# sklearn中随机梯度下降
参见 自己封装[代码](playML/LinearRegression.py)

科学方法，把所有的样本都看1遍，把所有的信息都考虑进来了


`np.random.permutation(m)` 生成随机序列，乱序，重新排列

### 具体实现也是挺复杂的

计算每1个 $\theta$ 都是取固定的1项，这个前提不变

改进：每一轮迭代，取不同样本，更新1次 $\theta$，直到把所有的样本都用到，更新m次 $\theta$

考虑到所有的`样本`信息

迭代次数，要整体`看样本`看几遍


In [2]:
import numpy as np
import matplotlib.pyplot as plt

In [3]:
m = 10000

x = np.random.normal(size=m)
X = x.reshape(-1, 1)
y = 4.*x + 3. + np.random.normal(0, 3, size=m)

In [3]:
from playML.LinearRegression import LinearRegression

lin_reg = LinearRegression()
lin_reg.fit_sgd(X, y, n_iters=2)

LinearRegression()

In [4]:
lin_reg.coef_

array([4.03882587])

In [5]:
lin_reg.intercept_

3.0337469167769564

In [None]:
# 随机梯度下降
def fit_sgd(self, X_train, y_train, n_iters=50, t0=5, t1=50):
    """根据训练数据集X_train, y_train, 使用梯度下降法训练Linear Regression模型"""
    assert X_train.shape[0] == y_train.shape[0], \
        "the size of X_train must be equal to the size of y_train"
    assert n_iters >= 1

    def dJ_sgd(theta, X_b_i, y_i):
        return X_b_i * (X_b_i.dot(theta) - y_i) * 2.
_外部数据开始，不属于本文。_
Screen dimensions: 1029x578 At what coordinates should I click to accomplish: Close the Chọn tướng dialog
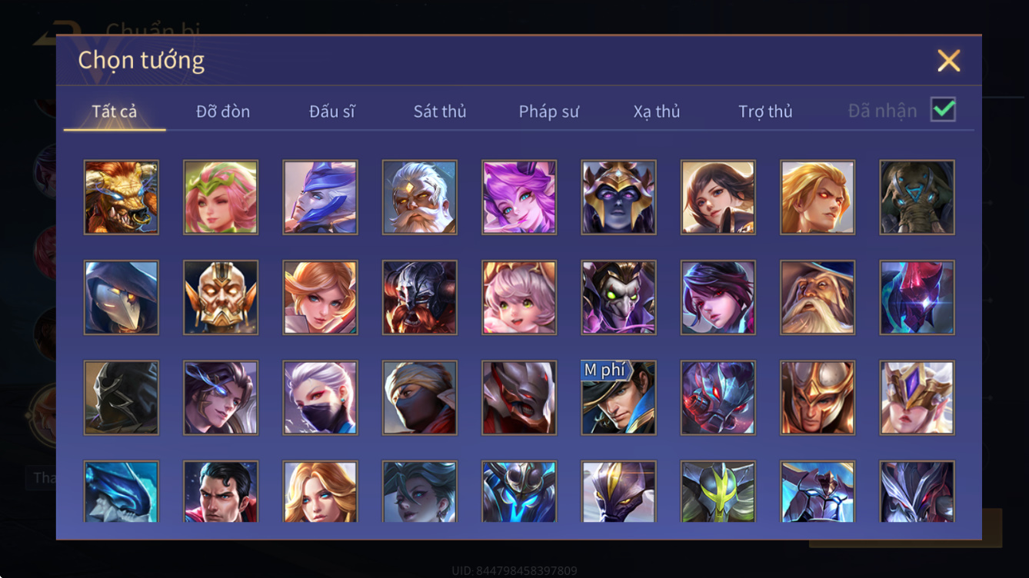click(x=949, y=61)
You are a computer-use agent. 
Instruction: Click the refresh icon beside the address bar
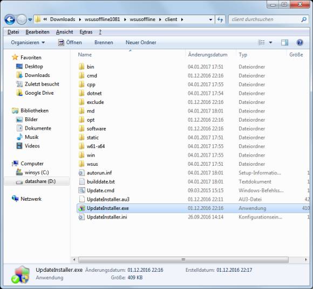click(220, 19)
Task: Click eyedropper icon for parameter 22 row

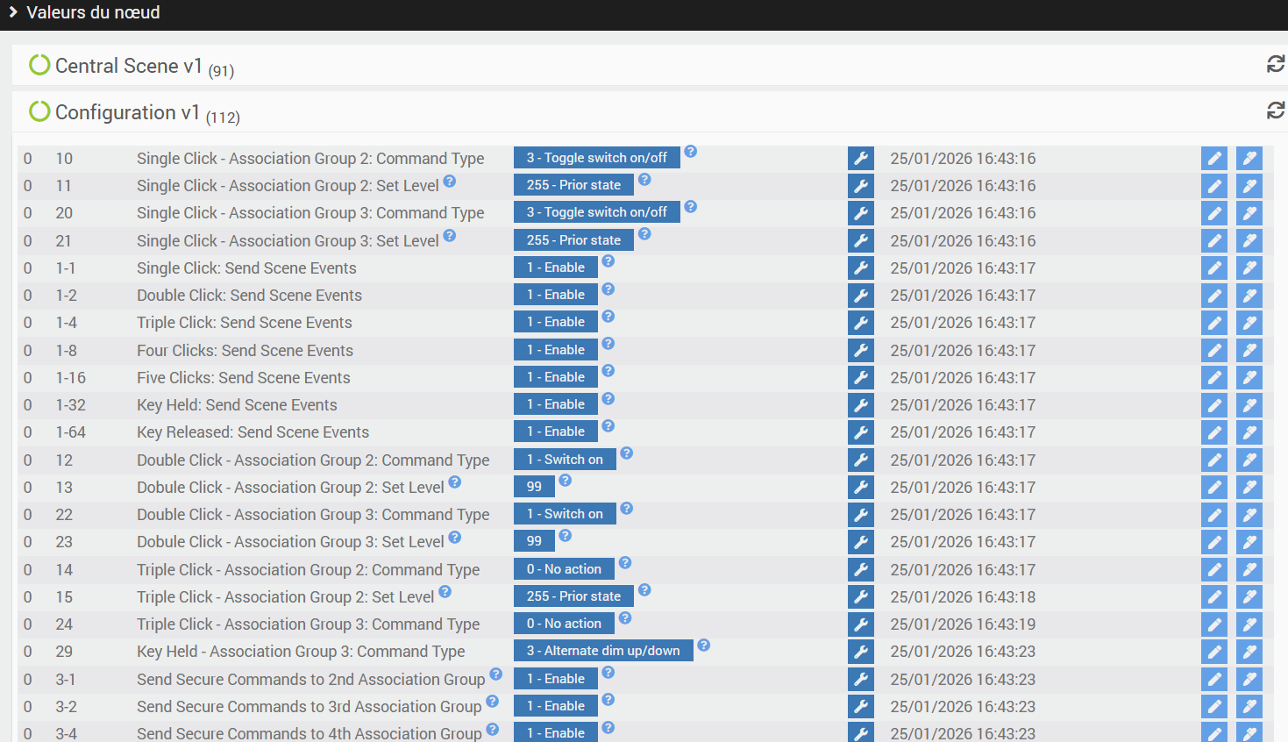Action: pyautogui.click(x=1249, y=515)
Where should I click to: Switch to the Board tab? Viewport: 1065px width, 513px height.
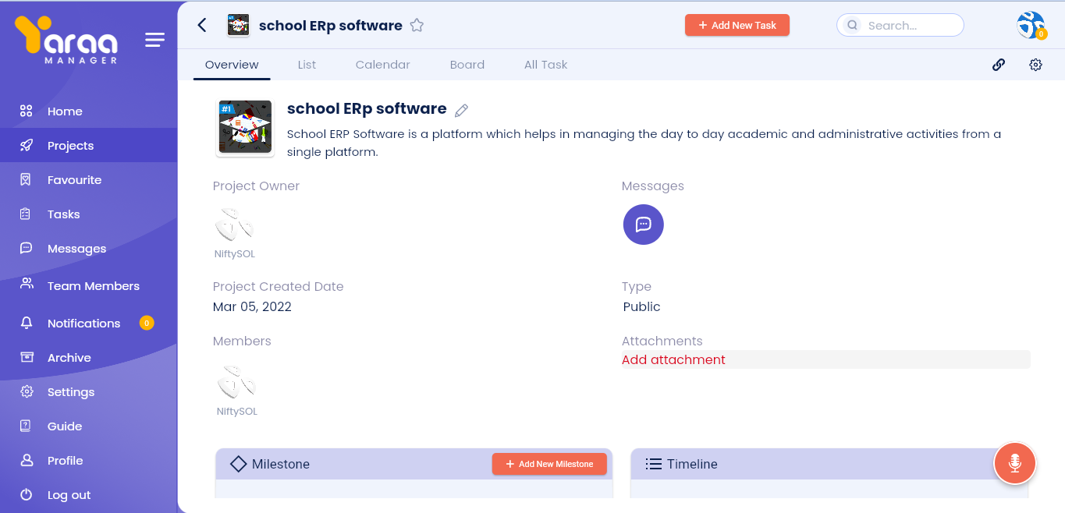[x=467, y=65]
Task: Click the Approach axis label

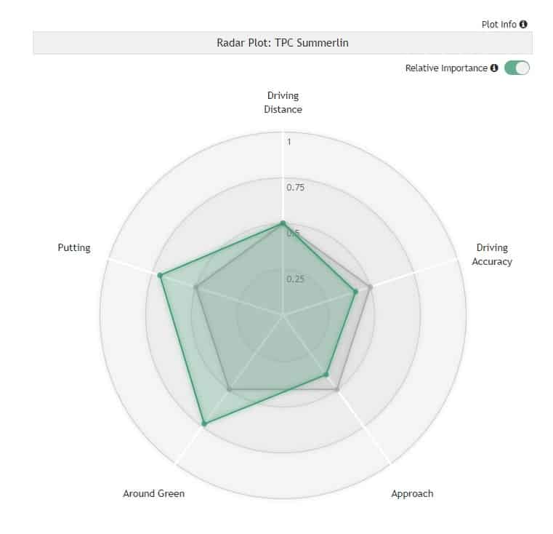Action: coord(412,493)
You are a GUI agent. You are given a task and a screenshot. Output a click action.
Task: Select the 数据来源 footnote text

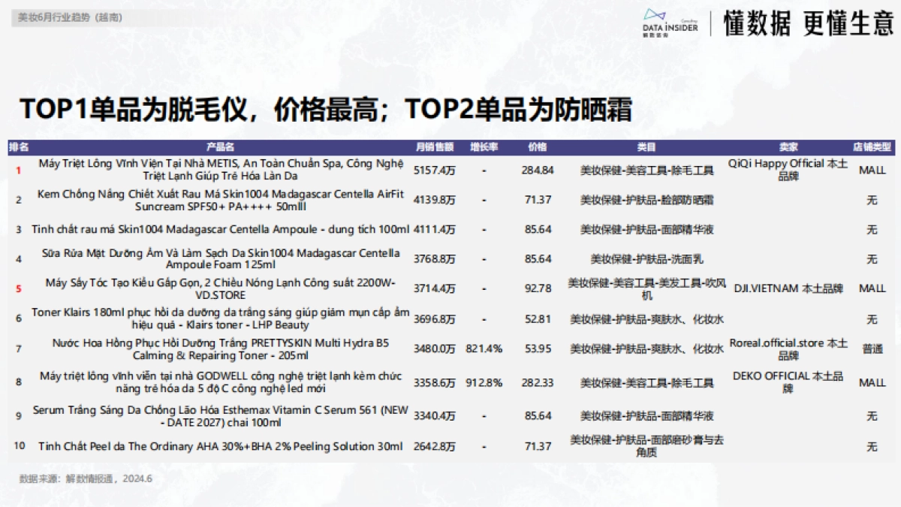(x=86, y=478)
    def sgd(X_b, y, initial_theta, n_iters=5, t0=5, t1=50):

        def learning_rate(t):
            return t0 / (t + t1)

        theta = initial_theta
        m = len(X_b)

        # 科学方法，把所有的样本都看1遍，把所有的信息都考虑进来了
        for i_iter in range(n_iters):
            indexes = np.random.permutation(m) # 随机打乱序列
            X_b_new = X_b[indexes,:] # 新样本序列
            y_new = y[indexes]
            for i in range(m):
                gradient = dJ_sgd(theta, X_b_new[i], y_new[i])
                theta = theta - learning_rate(i_iter * m + i) * gradient

        return theta

    X_b = np.hstack([np.ones((len(X_train), 1)), X_train]) # 组合数组
    initial_theta = np.random.randn(X_b.shape[1])
    self._theta = sgd(X_b, y_train, initial_theta, n_iters, t0, t1)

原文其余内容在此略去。